Bob leaned back and ran a hand through his hair before answering. “Maybe two, three weeks, it’s on the river down south. Never been there myself.” His eyes roved across the room beyond his companions, watching for anyone paying too much attention, or not enough.

The young woman at the table laid her hand on Bob’s and Urad’s arms. “I suggest then that we leave directly before Johan drinks all of our loot. There is a temple of my Mother there, if he will not assist perhaps they can direct us to someone that can.”

Johan laughed at Silanesse. “Och, ye wound me, lil’ Mother.”


“This here is a fine blade. Good balance, strong metal. I would consider it well done if I made one as good. Don’t recognize the maker’s mark though, aside from it’s a Salpian style. Where did you get it?” Brodi asked the swordsman. The two Arals were conversing in their native tongue as the smith inspected the blade. The crackle of flame and ringing hammers of the smithy gave backdrop to the lilting language.

“I pulled it from the lair of a troll up in the mountains, after putting said troll into burning pieces. That’s a right nasty smell, burning troll-flesh is,” Johan took the blade as the smith handed it back. “I was considering having it ensorcelled, if I can find a wizard to do such a thing. I heard there might be one in town that might be amiable to such a task.”

Brodi broke into a grin. “Aye, there is one. Do you have his name or do I need to introduce you?”

“ What’s the cost for a tankard?” Bob asked the dwarf. He set his hand on the bar with his last two fingers curled under.

“Depends on what kind you’ll be needing. “ Grizzard set an empty tankard on the bar in front of the rogue. “We don’t see many half-breeds around here.”

Bob’s face froze. “Is that going to be a problem?”

“Not for mine. It makes no difference to me who dallied with who. Just saying you might want to hide those ears a bit more if you plan on doing any serious drinking.”

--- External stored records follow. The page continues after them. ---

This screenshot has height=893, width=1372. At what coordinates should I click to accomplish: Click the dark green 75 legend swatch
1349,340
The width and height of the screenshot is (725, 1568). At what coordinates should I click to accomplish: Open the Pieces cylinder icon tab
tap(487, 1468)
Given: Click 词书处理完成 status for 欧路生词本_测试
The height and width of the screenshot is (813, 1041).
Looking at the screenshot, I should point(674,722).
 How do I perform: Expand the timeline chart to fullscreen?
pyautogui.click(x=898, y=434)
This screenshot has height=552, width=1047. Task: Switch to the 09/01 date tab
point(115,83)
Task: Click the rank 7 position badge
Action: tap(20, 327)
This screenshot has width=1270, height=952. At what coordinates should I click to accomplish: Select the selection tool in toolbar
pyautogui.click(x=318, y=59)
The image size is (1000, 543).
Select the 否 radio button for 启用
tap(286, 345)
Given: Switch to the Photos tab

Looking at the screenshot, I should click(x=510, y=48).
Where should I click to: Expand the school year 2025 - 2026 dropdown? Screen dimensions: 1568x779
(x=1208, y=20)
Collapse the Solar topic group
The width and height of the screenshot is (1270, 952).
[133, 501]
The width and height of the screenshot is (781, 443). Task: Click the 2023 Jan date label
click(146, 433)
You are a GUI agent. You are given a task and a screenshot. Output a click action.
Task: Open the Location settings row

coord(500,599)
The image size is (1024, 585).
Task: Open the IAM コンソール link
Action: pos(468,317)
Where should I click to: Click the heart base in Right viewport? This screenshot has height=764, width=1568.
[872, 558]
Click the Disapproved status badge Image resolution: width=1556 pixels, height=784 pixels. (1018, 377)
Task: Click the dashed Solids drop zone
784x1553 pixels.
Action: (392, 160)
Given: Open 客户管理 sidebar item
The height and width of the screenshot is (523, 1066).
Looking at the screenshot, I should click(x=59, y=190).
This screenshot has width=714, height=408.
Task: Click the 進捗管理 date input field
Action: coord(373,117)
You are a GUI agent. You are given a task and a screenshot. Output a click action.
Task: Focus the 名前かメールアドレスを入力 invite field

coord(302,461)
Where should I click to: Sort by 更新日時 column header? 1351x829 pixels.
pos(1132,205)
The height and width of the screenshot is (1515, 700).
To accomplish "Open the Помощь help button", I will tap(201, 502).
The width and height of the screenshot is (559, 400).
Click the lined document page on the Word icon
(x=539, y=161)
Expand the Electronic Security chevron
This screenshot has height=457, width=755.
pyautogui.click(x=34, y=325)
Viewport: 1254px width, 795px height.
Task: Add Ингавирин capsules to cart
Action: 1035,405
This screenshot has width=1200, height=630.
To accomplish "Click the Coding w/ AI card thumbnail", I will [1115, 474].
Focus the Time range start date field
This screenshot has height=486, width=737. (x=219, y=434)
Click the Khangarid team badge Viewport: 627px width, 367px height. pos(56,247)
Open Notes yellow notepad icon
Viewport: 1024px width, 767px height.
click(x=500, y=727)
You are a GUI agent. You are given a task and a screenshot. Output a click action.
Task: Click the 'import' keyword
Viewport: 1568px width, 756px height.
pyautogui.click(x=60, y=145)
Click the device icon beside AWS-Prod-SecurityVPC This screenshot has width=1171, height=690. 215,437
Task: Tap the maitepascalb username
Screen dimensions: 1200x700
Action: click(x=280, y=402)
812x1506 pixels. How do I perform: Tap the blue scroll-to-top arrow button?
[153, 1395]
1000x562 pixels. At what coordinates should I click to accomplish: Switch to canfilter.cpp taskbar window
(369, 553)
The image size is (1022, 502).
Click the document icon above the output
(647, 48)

“Just passing through with friends. They’ve a little business to attend to. I might have wine instead.” Bob tugged at an ear lobe as he leaned back from the bar.

“Suit yourself.” The dwarf slid the empty tankard back off the bar, palming the coin Bob had left under his hand. “Any particular vintage you have in mind?”

“Whatever a wizard drinks.”

Johan closed the door behind him. Bob leaned against the foot of the bed while Urad slumped on the edge. Silanesse sat on the single chair in her room at the small desk.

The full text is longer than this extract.